[Records from a data source]
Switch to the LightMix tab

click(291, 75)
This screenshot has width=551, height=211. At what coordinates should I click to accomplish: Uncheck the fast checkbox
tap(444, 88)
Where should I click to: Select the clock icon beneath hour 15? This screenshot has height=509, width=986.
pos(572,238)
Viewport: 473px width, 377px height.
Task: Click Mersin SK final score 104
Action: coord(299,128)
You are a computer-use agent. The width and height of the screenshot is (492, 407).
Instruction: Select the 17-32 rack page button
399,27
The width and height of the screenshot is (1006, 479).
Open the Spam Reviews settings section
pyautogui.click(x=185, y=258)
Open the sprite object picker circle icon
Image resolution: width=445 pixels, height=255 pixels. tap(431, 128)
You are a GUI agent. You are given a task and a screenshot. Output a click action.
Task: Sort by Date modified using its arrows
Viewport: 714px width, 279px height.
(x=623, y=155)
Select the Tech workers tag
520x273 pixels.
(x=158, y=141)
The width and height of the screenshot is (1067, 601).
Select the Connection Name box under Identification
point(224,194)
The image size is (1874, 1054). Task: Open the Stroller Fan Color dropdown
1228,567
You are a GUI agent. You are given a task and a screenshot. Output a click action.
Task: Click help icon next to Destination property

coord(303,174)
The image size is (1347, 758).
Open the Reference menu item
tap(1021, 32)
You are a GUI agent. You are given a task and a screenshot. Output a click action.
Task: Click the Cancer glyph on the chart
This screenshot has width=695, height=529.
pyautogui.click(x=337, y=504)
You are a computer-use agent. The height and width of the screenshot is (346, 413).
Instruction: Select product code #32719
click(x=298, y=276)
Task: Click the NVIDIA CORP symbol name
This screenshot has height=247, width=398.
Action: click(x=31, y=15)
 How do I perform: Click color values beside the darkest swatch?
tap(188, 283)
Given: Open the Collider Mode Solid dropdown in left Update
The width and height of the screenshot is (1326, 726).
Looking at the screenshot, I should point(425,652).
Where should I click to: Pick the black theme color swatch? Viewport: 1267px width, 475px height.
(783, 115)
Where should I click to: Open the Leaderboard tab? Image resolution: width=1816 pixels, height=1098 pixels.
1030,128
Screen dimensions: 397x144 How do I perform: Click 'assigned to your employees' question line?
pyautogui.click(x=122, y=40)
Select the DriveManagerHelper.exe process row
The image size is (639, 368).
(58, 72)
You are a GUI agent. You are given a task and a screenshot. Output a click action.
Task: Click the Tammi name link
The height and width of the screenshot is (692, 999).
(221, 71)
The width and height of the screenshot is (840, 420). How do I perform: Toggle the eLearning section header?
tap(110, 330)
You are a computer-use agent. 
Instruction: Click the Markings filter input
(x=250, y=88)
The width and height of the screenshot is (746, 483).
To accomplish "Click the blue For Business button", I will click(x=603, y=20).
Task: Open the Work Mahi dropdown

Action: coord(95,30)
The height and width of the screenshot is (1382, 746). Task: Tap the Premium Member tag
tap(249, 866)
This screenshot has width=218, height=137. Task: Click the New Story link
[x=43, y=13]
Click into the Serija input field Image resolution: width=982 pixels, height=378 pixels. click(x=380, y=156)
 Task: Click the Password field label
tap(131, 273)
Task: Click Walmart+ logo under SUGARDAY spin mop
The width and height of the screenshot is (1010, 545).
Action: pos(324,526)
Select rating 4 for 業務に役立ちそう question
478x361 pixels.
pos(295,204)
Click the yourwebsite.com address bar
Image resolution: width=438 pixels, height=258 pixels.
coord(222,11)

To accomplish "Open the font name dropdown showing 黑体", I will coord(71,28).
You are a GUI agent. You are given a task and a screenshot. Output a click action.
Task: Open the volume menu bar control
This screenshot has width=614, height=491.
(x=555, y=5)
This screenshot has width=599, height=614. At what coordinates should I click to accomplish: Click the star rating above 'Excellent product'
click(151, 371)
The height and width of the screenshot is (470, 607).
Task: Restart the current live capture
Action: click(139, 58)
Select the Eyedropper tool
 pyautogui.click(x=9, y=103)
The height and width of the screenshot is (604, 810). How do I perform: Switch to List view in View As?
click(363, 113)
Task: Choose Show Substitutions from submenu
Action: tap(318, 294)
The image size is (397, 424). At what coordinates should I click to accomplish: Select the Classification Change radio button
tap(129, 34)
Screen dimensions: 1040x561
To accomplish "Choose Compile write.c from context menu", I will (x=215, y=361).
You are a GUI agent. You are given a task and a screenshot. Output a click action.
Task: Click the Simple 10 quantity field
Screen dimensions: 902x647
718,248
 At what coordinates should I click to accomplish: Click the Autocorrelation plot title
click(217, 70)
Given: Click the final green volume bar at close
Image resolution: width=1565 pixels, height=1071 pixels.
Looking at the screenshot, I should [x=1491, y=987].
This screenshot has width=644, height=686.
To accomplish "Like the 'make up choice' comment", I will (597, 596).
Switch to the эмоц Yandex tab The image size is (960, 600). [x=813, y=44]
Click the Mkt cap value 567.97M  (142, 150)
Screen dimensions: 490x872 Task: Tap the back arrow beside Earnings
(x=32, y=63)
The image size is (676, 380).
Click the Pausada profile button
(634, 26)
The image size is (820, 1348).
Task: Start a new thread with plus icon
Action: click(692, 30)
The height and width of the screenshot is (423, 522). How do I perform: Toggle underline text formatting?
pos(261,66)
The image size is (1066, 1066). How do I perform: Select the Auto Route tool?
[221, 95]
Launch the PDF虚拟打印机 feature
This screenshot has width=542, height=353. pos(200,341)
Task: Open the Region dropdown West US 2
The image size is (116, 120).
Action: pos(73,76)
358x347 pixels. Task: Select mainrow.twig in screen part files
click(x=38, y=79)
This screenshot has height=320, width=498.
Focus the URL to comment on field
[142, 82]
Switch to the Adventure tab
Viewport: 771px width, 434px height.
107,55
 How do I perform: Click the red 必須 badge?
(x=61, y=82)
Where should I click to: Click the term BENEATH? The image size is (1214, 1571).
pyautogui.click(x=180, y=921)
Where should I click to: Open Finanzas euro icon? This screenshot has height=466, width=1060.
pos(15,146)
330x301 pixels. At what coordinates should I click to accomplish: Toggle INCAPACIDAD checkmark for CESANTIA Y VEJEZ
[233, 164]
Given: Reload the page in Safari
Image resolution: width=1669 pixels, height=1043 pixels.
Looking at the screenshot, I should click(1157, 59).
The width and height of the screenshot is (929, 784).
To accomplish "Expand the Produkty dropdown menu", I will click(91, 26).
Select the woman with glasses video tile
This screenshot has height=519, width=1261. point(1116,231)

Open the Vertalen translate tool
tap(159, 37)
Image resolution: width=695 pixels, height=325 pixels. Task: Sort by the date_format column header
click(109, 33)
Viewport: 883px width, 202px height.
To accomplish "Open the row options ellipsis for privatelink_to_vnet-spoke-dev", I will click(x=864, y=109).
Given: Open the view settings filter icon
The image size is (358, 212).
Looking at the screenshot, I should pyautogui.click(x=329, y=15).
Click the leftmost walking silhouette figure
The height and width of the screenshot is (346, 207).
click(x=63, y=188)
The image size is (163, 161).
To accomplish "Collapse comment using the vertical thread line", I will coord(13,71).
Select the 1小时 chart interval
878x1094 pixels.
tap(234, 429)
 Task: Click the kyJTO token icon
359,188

Task to complete:
Would you copy, unchanged, the stretch of the records above that begins at the line containing "The height and width of the screenshot is (1382, 746)." and ends at the line containing "Click into the", and only that?

Answer to this exercise:
The height and width of the screenshot is (1382, 746). Task: Tap the Premium Member tag
tap(249, 866)
This screenshot has width=218, height=137. Task: Click the New Story link
[x=43, y=13]
Click into the Serija input field Image resolution: width=982 pixels, height=378 pixels. click(x=380, y=156)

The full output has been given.